Вид у Марвина был усталый и измученный. Повязка исчезла; левый глаз, которого Энжи не видела уже несколько месяцев, был налит кровью, будто после трехдневного запоя, хотя, насколько она могла заметить, ничуть не косил.
- Мне пришлось зайти далеко-далеко назад, Энжи, - сказал Марвин подавленно и слабо. - Совсем далеко.
Энжи хотелось его обнять, но она боялась ребенка. Глянув на старуху в углу, Марвин вздохнул, потом поддернул свою ношу в последний раз и заковылял к ней.
- Кажется, это ваше, мэм? - сказал он. Взрослые постоянно хвалили его за воспитанность.
Тут старуха впервые шевельнулась. Энжи почудилось, что она движется подобно волне. Подобно волне, когда смотришь на нее со скалы или из самолета, видишь, как она ползет медленно-медленно, и кажется, что невозможно, чтобы она разбилась, накатила на берег. Но в том движении было море, вмещенное в одну волну море, и, когда старуха положила трубку, взяла у Марвина младенца и улыбнулась ему - в этом тоже была волна. Она посмотрела на младенца и произнесла одно слово, которого Энжи не разобрала. Ведь в тот момент она схватила брата за руку и потащила его прочь из лавочки. Марвин ни разу не оглянулся, но Энжи успела заметить, как старуха обнажила голубоватые десны в беззвучном смехе.
Всю дорогу домой в такси Энжи безмолвно молилась: лишь бы родители еще не вернулись, лишь бы родители еще не вернулись! Лидия ждала их, и вместе они потащили Марвина наверх в кровать, впрочем он и не протестовал. Лидия вытерла ему лицо тряпицей, а после надавала затрещин и накричала на испанском (Энжи узнала пару-тройку слов, которые пообещала себе в дальнейшем непременно использовать), поцеловала его и ушла, а девочка, сходив на кухню за кувшином апельсинового сока и целой тарелкой имбирных пряников, села на кровать и спросила:
- Что произошло?
Марвин уминал пряники, словно несколько дней голодал, что в каком-то смысле соответствовало действительности, и спросил с полным ртом:
- Что значит слово malcriado?
- Что? Ах, это! Невежливый, невоспитанный мальчишка, от которого одни беды. Это, наверное, единственное слово, которого Лидия не произнесла… А что?
- Так… так старуха его назвала.
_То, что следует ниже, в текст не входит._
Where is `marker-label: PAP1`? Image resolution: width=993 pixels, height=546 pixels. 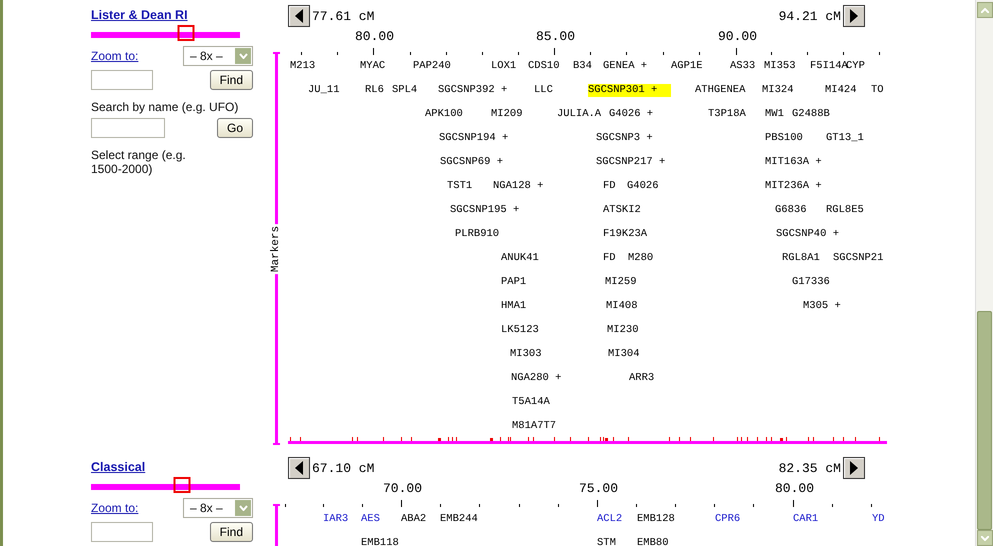
marker-label: PAP1 is located at coordinates (514, 282).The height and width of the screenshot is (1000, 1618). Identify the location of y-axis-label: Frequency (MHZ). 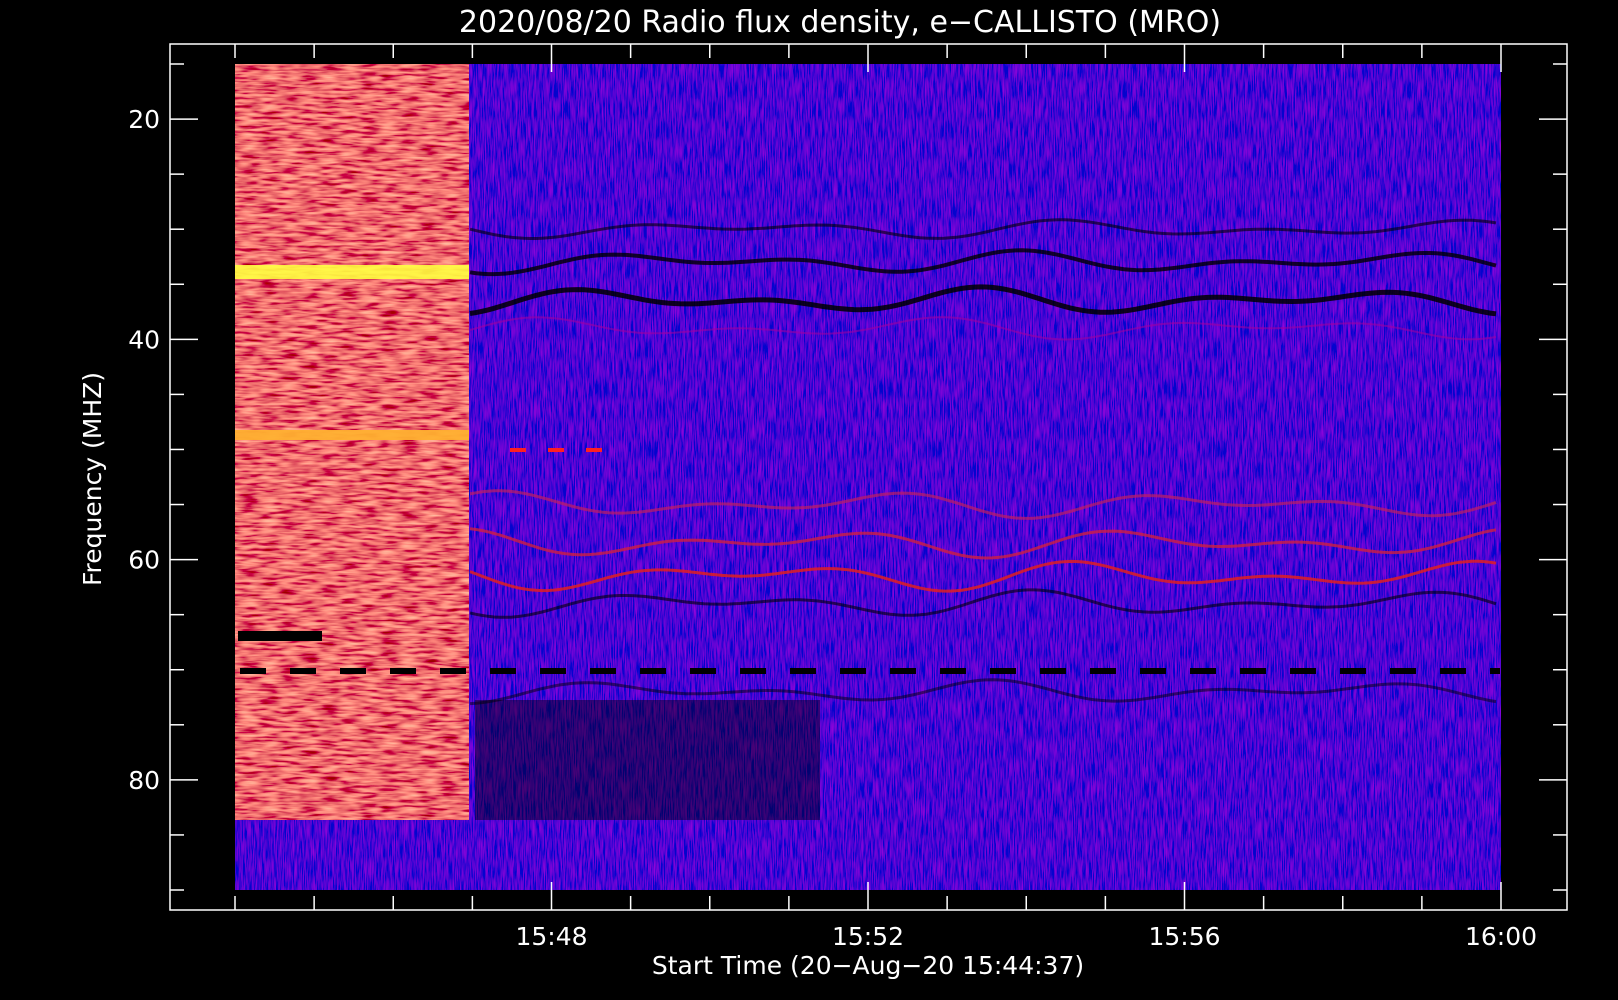
(92, 479).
Ребеночка.
- Ага, - отозвалась Энжи. - Оставь мне пару пряников и объясни, как это он превратился в ребенка. Ты с ним поступил, как с Миледи?
- Ну да. Только мне пришлось зайти очень далеко, я же тебе сказал. - Голос у Марвина стал отстраненным, как в лавочке сантерии. - Он был такой старый, Энжи.
Энжи промолчала, а Марвин прошептал:
- Я не мог за тобой пойти. Мне было слишком страшно.
- Забудь.
Энжи хотела сказать что-нибудь успокаивающее, но следующие слова у нее вырвались сами собой:
- И зачем тебе понадобилось показушничать? Если бы ты сделал все попроще, пообычнее и добыл письмо… - На последнем слове у нее сжалась грудь. - Письмо! Мы совсем забыли про мое дурацкое письмо! - Подавшись вперед, она выхватила у Марвина тарелку с пряниками. - Ты забыл! Ты забыл, да? - Она тряслась, как не дрожала, даже когда ее схватил El Viejo. - О Господи, столько мучений - и все зря!